* Available records
>>
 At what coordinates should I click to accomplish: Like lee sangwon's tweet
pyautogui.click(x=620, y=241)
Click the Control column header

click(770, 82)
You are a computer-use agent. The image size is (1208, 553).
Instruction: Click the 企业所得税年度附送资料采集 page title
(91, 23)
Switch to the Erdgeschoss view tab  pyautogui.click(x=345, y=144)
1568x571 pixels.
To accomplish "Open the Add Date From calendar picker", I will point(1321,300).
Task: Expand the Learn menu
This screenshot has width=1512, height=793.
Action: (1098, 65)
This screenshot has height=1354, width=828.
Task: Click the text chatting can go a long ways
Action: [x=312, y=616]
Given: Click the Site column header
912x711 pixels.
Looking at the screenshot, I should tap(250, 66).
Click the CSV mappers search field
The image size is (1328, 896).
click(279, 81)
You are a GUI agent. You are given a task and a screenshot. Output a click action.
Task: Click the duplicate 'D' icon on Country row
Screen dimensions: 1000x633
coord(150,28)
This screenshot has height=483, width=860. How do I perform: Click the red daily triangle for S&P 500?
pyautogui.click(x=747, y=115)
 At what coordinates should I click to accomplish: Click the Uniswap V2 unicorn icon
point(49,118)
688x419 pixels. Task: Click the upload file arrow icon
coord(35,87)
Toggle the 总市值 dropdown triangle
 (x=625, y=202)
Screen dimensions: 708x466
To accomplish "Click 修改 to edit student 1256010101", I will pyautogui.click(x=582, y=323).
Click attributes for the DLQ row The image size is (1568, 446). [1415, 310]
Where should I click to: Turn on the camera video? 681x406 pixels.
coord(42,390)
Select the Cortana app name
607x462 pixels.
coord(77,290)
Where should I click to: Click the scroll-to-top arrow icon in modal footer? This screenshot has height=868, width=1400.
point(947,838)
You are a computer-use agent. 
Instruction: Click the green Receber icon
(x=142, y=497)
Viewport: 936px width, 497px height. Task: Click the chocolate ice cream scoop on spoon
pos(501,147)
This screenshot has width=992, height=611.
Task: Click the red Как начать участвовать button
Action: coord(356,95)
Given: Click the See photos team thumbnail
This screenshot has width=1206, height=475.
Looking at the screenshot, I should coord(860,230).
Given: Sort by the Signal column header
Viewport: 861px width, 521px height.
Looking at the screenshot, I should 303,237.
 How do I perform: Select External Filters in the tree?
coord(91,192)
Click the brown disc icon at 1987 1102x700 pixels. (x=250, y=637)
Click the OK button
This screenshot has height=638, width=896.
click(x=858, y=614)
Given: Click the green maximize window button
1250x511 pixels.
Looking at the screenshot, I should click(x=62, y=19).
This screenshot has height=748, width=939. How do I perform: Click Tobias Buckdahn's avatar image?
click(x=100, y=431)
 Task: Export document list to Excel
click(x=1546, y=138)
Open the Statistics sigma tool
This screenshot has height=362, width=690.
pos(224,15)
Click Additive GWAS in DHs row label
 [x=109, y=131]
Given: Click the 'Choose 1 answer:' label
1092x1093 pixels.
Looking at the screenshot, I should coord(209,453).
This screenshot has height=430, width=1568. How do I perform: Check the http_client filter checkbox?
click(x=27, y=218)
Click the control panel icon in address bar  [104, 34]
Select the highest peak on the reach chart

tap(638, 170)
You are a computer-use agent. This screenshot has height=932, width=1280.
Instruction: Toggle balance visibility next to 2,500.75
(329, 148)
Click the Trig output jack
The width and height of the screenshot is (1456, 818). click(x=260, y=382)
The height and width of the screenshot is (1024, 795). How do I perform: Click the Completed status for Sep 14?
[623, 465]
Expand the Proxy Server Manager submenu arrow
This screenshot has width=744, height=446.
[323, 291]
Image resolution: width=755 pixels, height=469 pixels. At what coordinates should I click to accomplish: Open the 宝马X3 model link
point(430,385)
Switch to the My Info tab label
<<
* What needs to be done
Make a copy of each line in the records that has the word "computer".

* Completed task
You are a computer-use agent. The image size is (1208, 553).
You are a computer-use agent. 
You are a computer-use agent. This screenshot has height=932, width=1280.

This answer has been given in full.